Data
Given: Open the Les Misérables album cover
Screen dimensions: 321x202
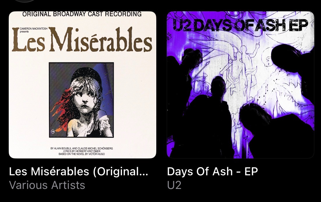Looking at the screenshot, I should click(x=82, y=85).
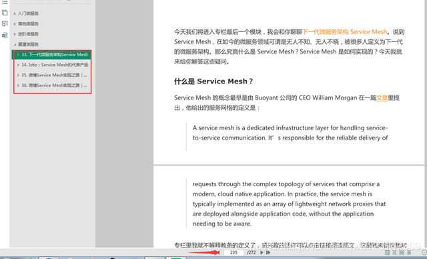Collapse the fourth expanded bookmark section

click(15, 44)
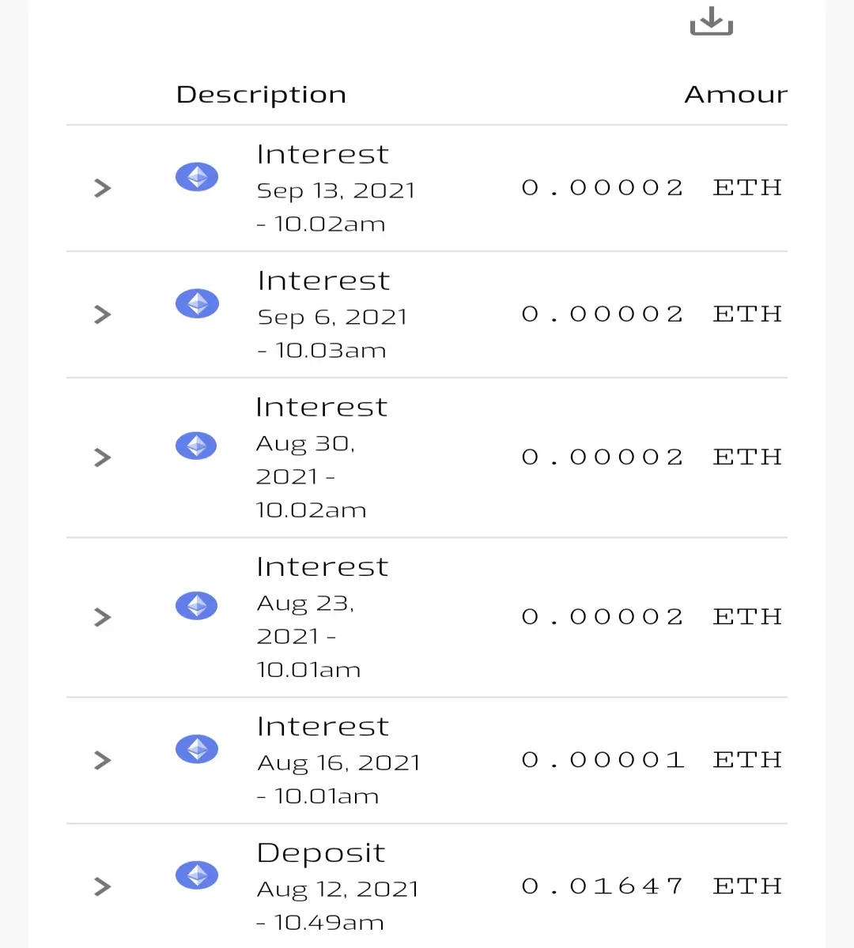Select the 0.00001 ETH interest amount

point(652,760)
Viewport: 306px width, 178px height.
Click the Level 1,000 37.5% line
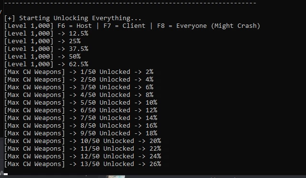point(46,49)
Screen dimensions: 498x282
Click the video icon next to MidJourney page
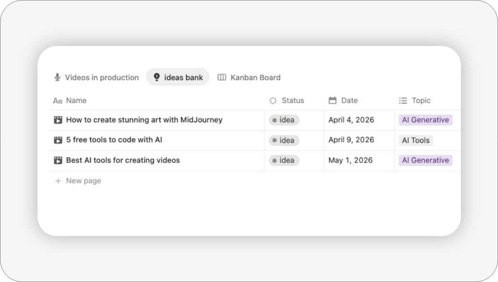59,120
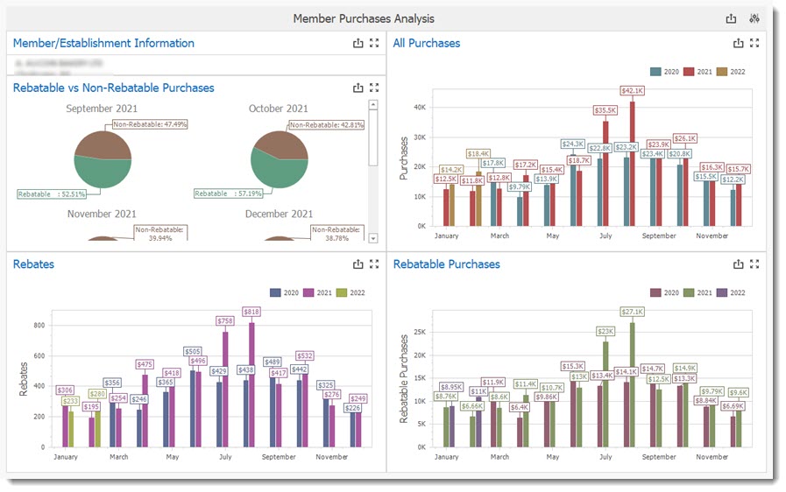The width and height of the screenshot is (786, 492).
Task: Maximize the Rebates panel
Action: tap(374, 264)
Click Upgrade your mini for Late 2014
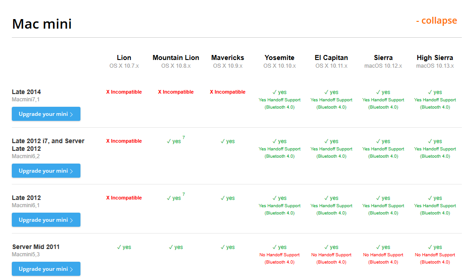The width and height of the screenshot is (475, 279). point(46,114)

Problem description
The expected result is the complete listing above, printed exactly, with no pictures.

Result below
Given: Open the Les Misérables album cover
Screen dimensions: 321x202
Looking at the screenshot, I should click(x=82, y=85).
Collapse the fourth expanded bookmark section

click(15, 44)
Select the 0.00001 ETH interest amount

point(652,760)
Viewport: 306px width, 178px height.
Click the Level 1,000 37.5% line
point(46,49)
Screen dimensions: 498x282
Click the video icon next to MidJourney page
59,120
The width and height of the screenshot is (786, 492).
Task: Maximize the Rebates panel
Action: tap(374, 264)
Click Upgrade your mini for Late 2014
The width and height of the screenshot is (475, 279). point(46,114)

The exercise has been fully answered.